I recently attended the Web as Corpus Workshop in Gothenburg, where I had a talk for a paper of mine, Finding viable seed URLs for web corpora: a scouting approach and comparative study of available sources, and another with Felix Bildhauer and Roland Schäfer, Focused Web Corpus Crawling.
The comparison I did started from web crawling experiments I performed at the FU Berlin. The fact is that the conventional tools of the “Web as Corpus” framework rely heavily on URLs obtained from search engines. URLs were easily gathered that way until search engine companies restricted this allowance, meaning that one now has to pay and/or to wait longer to send queries.
I tried to evaluate the leading approach and to find decent subtitutes using social networks as well as the Open Directory Project and Wikipedia.

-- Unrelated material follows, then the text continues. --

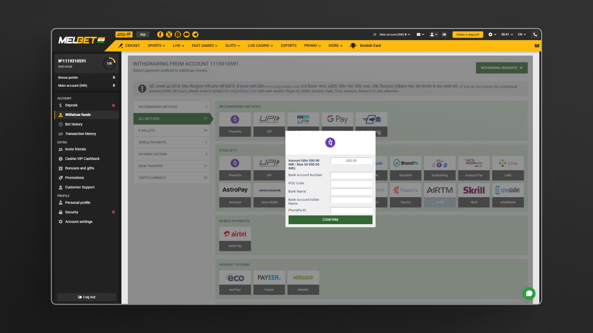Refresh the main account balance

coord(375,35)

I take four different languages (Dutch, French, Indonesian and Swedish) as examples in order to compare several web spaces with different if not opposed characteristics.

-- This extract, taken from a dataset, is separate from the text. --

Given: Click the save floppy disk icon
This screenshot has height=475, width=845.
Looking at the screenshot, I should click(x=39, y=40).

My results distinguish no clear winner, complementary approaches are called for, and it seems possible to replace or at least to complement the existing BootCaT approach. I think that crawling problems such as link/host diversity have not been well-studied in a corpus linguistics context, and I wish to bring to linguists’ attention that the first step of web corpus construction in itself can change a lot of parameters.

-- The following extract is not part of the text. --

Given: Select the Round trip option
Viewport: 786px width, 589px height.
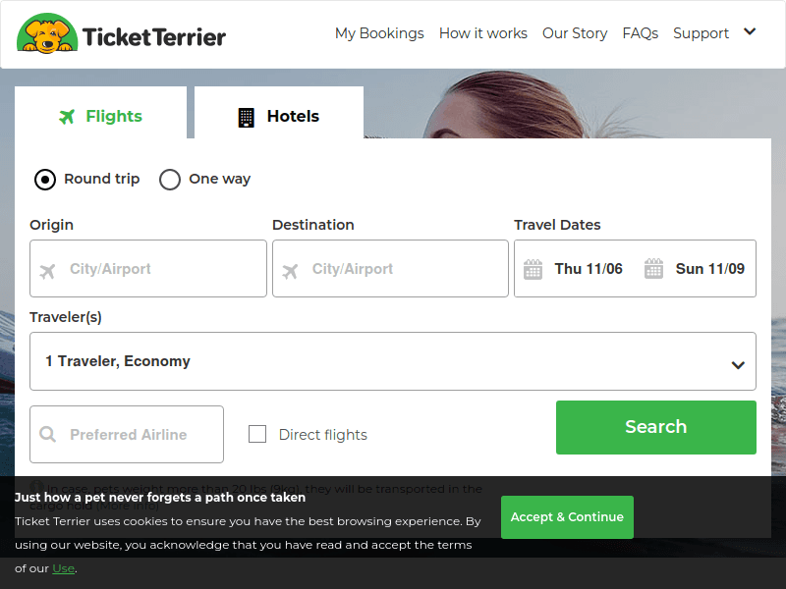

Slide on search engine URLs The slides of my talk can be downloaded here
Additionally, experiments run with Felix Bildhauer and Roland Schäfer at the FU Berlin showed that the crawling seeds I selected tend to perform better than the traditional approach.
For more information, the papers are available online:
A. Barbaresi, Finding Viable Seed URLs for Web Corpora: A Scouting Approach and Comparative Study of Available Sources, Proceedings of WaC-9, p. 1-8, 2014.
R. Schäfer, A. Barbaresi, F. Bildhauer, Focused Web Corpus Crawling, Proceedings of WaC-9, p. 9-15, 2014.
The toolchain used to perform these experiments is open-source and is available on GitHub: FLUX: Filtering and Language-identification for URL Crawling Seeds.